*** DOCUMENT TEXT Section Begins ***

# Summer chillin



## stockdoct (Mar 11, 2009)

Illinois can get REALLY hot in the summer, extremely humid, and the sun heats you till 10 pm.    Temperatures of 95 degrees with 90% humidity for a month are common.  My air conditioner bills in the summer months rival my heating bills for winter.

Any ideas on tips to keep the house cooler, or use less air conditioning without sweating to a hotter room temperature?     I've vented my electric dryer outdoors for the summer (we vent it indoors in the winter to reclaim that warm, humid air 12 times a week...)  and I've got shades for the southerly and westerly windows to pull down when the sun is burning hot.  I've got fans in the house to circulate air and will put smaller fans near common areas.

What things might I look into to keep my house cooler?


----------



## Highbeam (Mar 11, 2009)

Trees. Plant shade trees outside that will shade your house. Especially on the south side.


----------



## DBoon (Mar 13, 2009)

If you have an attic, try insulating that to R-50 - run any second layer of insulation perpendicular to the first layer . And make sure you seal the attic hatch up really well, and insulate the hatch too.  You want to make sure there is no way for air to move out of the attic into the living space, so seal the hatch well.

*** DOCUMENT TEXT Section Ends ***
*** MATERIAL PROVIDED Section Begins ***

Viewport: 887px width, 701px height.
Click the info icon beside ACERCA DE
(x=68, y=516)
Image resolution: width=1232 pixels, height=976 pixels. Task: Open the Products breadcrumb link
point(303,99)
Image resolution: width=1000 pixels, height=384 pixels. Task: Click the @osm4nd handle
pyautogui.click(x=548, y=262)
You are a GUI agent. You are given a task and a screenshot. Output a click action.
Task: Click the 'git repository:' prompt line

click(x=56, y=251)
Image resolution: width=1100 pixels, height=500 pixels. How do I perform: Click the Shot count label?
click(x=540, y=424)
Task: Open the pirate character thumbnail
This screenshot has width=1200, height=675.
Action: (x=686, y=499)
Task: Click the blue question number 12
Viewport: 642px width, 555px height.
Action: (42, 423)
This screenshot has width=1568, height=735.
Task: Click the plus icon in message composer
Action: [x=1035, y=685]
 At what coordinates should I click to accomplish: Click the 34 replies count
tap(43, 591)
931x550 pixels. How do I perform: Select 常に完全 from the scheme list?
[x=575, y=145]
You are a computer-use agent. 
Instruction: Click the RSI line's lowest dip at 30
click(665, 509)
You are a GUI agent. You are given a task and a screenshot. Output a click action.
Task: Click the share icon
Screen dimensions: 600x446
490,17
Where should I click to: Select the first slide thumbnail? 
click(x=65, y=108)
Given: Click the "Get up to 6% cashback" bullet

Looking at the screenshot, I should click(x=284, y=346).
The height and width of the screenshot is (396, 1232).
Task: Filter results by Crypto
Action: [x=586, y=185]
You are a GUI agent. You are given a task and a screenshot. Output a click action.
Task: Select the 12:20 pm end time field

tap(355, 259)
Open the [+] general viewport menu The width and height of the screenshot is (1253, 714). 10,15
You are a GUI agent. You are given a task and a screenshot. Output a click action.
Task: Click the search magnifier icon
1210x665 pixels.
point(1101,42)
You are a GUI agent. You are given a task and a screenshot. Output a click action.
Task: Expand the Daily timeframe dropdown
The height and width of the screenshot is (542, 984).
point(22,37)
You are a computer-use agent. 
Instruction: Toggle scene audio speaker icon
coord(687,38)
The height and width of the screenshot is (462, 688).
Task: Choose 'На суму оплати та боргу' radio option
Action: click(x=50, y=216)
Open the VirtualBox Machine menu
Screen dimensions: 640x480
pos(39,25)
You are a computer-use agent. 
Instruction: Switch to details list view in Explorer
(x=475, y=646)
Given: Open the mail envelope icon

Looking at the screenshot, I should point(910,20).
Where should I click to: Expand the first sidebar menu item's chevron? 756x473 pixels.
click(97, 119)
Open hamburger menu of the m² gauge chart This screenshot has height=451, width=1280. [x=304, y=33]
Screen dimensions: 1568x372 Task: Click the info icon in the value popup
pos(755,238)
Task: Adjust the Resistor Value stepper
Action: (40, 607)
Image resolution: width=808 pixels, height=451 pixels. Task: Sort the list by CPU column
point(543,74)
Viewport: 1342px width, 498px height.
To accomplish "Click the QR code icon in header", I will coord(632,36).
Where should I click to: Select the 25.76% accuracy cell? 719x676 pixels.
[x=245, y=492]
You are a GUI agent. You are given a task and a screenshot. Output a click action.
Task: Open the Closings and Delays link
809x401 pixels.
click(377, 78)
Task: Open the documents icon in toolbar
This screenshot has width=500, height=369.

*** MATERIAL PROVIDED Section Ends ***

> [YOUR INSTRUCTIONS]: In the forum thread above about keeping a house cool in summer, what R-value does DBoon recommend for insulating the attic?

> [SOLVED EXERCISE]: R-50